Jeff Lin, co-author of the study published in the Brain Sciences and psychology doctoral candidate at Michigan State University said:
“People’s interest in meditation and mindfulness is outpacing what science can prove in terms of effects and benefits. But it’s amazing to me that we were able to see how one session of guided meditation can produce changes to brain activity in non-meditators.”
It’s important to stress that different forms of meditation can have different neurocognitive effects. However, there was little research done on open-monitoring meditation and its impact on error recognition.
Lin says:
“Some forms of meditation have you focus on a single object, commonly your breath, but open-monitoring meditation is a bit different,” Lin says. “It has you tune inward and pay attention to everything going on in your mind and body. The goal is to sit quietly and pay close attention to where the mind travels without getting too caught up in the scenery.”
The Benefits of Meditation
For this particular study, researchers had more than 200 participants that were tested on how open-monitoring meditation can affect how we detect and how we respond to errors. Participants meditated for 20 minutes while a group of researchers measured their brain activity by using an electroencephalogram (EEG). After 20 minutes of open-monitoring meditation, participants completed a computerized distraction test. According to co-author, Lin:
“The EEG can measure brain activity at the millisecond level, so we got precise measures of neural activity right after mistakes compared to correct responses. A certain neural signal occurs about half a second after an error called the error positivity, which is linked to conscious error recognition.

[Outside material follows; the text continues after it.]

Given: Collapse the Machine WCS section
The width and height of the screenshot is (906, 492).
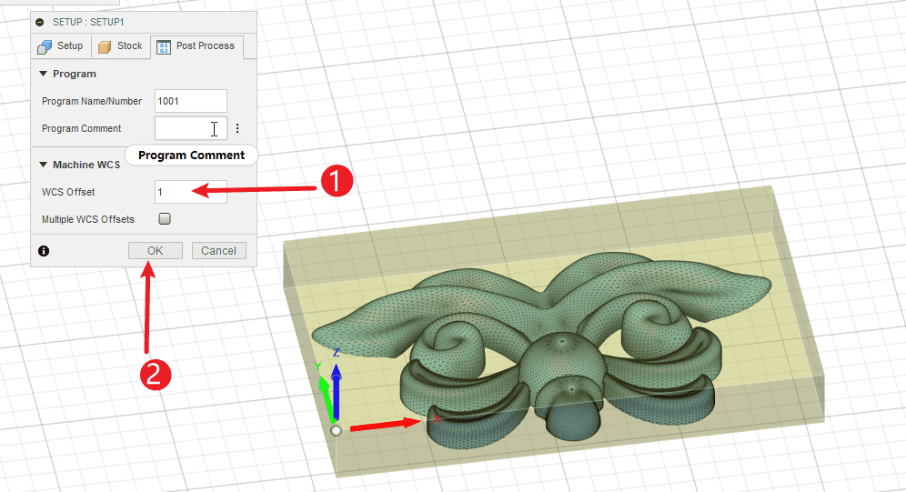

We found that the strength of this signal is increased in the meditators relative to controls.”
Researchers could not detect an immediate improvement in performing the task, but their findings offer promising data on the potential of sustained and regular meditation. Co-author, Jason Moser said:
“These findings are a strong demonstration of what just 20 minutes of meditation can do to enhance the brain’s ability to detect and pay attention to mistakes. It makes us feel more confident in what mindfulness meditation might really be capable of for performance and daily functioning right there in the moment.”

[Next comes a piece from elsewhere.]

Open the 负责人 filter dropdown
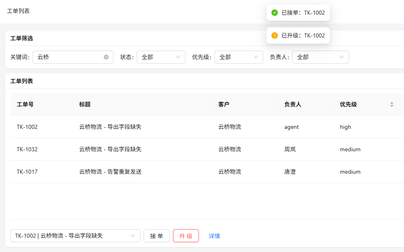Image resolution: width=404 pixels, height=252 pixels. pos(320,57)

Meditation has gained a lot of mainstream publicity in the past few years, but Lin is among a relatively small group of researchers that have a neuroscientific approach in assessing the performance and overall psychological effects of meditation.
According to Lin, the next phase of the research will be to include a larger group of participants to test different forms of meditation and to determine where are the effects and changes in the brain activity to translate behavioral changes with more sustainable and long-term practice of meditation. Lin says:
“It’s great to see the public’s enthusiasm for mindfulness, but there’s still plenty of work from a scientific perspective to be done to understand the benefits it can have, and equally importantly, how it actually works. It’s time we start looking at it through a more rigorous lens.”
If you are not on board with meditation already, you should give it a go. For anyone who has meditated regularly, they are aware of the amazing benefits of relieving stress to an overall better and more positive attitude. On top of this, researchers have suggested that meditation has great health benefits too.